• [Data section]:
○ ○ ○ ○ ○
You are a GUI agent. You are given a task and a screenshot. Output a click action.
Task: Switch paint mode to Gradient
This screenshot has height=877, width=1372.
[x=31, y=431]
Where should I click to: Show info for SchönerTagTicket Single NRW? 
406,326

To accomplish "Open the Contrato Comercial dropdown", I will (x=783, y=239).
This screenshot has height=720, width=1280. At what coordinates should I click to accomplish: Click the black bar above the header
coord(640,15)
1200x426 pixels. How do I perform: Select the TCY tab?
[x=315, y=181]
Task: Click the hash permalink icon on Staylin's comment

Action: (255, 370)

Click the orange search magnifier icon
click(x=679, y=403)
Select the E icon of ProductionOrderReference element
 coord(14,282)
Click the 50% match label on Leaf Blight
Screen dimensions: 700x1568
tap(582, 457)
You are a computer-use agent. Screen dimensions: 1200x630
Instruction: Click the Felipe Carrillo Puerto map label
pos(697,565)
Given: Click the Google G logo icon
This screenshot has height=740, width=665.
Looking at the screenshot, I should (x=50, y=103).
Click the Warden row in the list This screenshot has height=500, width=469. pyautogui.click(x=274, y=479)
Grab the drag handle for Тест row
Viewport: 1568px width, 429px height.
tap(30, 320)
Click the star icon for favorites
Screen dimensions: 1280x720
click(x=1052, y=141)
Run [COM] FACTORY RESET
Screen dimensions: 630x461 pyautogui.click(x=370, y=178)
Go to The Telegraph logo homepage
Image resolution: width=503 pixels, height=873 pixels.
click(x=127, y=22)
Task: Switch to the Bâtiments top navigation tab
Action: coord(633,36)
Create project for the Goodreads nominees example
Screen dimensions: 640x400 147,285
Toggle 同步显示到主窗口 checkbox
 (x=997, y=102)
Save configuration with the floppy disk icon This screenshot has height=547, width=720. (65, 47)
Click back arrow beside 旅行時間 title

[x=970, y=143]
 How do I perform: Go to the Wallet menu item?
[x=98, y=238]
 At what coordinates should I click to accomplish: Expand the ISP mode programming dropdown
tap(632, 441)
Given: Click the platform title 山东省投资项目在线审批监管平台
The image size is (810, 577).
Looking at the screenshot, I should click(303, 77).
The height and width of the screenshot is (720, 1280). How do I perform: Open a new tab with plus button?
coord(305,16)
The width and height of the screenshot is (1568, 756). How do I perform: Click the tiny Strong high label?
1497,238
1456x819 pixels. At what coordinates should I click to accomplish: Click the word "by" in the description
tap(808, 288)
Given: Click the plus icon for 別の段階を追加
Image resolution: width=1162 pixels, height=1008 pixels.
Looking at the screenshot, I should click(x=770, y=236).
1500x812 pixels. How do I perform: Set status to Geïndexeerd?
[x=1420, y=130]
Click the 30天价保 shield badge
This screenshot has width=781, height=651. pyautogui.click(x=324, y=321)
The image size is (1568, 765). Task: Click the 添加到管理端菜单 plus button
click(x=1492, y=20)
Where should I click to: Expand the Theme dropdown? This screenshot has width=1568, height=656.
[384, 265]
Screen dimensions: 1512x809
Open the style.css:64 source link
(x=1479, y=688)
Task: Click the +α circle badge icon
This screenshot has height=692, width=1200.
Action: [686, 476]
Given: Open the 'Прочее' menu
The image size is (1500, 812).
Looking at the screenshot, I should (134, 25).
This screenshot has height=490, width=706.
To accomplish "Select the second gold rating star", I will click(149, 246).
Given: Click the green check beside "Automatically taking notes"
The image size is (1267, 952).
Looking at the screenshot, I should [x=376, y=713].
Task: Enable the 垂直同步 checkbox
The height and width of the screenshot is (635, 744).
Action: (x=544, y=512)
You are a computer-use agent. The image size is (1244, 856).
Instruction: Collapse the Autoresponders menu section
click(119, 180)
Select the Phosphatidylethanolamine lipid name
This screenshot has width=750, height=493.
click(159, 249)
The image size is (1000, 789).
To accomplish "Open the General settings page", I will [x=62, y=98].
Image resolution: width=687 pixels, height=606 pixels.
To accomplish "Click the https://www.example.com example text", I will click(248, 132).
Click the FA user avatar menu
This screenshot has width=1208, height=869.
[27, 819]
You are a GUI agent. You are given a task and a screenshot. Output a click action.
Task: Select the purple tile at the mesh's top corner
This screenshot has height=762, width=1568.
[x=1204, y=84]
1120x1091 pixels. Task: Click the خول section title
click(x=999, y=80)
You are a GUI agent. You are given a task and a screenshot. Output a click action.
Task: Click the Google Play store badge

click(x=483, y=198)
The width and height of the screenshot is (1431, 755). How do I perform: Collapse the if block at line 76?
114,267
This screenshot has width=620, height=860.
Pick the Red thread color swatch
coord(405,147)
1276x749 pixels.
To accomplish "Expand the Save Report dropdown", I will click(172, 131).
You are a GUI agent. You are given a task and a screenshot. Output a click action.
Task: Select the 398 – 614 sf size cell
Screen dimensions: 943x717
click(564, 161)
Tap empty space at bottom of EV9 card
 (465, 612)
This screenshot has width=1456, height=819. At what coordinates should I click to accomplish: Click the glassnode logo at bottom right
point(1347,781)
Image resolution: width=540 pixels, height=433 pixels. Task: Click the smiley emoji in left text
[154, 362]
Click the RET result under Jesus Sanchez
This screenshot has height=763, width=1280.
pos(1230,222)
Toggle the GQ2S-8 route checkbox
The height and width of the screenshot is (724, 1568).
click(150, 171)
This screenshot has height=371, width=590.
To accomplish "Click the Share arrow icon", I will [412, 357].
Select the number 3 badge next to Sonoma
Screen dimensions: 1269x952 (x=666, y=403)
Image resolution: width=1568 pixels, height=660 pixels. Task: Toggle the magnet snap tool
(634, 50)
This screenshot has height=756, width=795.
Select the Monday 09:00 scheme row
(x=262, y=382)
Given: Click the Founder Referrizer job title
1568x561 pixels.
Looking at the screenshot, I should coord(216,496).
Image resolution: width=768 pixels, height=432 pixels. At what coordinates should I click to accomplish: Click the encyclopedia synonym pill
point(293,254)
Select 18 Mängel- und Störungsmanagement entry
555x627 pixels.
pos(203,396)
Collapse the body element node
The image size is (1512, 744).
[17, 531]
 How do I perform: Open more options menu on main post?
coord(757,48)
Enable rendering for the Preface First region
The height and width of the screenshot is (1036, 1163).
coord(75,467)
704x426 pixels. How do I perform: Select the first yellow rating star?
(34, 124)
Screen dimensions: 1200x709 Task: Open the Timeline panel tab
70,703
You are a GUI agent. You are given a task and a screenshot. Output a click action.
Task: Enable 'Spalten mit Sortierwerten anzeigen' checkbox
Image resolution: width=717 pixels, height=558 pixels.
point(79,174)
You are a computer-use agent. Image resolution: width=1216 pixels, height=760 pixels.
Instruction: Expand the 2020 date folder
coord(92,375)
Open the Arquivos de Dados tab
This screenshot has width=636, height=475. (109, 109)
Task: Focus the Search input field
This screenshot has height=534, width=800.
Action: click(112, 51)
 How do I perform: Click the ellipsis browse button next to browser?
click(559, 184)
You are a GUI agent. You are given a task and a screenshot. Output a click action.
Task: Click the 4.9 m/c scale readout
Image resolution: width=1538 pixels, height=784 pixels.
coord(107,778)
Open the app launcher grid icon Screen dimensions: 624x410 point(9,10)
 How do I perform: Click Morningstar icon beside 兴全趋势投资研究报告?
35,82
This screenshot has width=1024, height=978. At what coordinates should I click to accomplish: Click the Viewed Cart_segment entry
○ ○ ○ ○ ○
• [Exercise description]: Find the word "computer" in the records, and report each line that has it.

• [Answer for this exercise]:
You are a computer-use agent. Screen dimensions: 1200x630
You are a computer-use agent. The image size is (1244, 856).
You are a computer-use agent. Image resolution: width=1216 pixels, height=760 pixels.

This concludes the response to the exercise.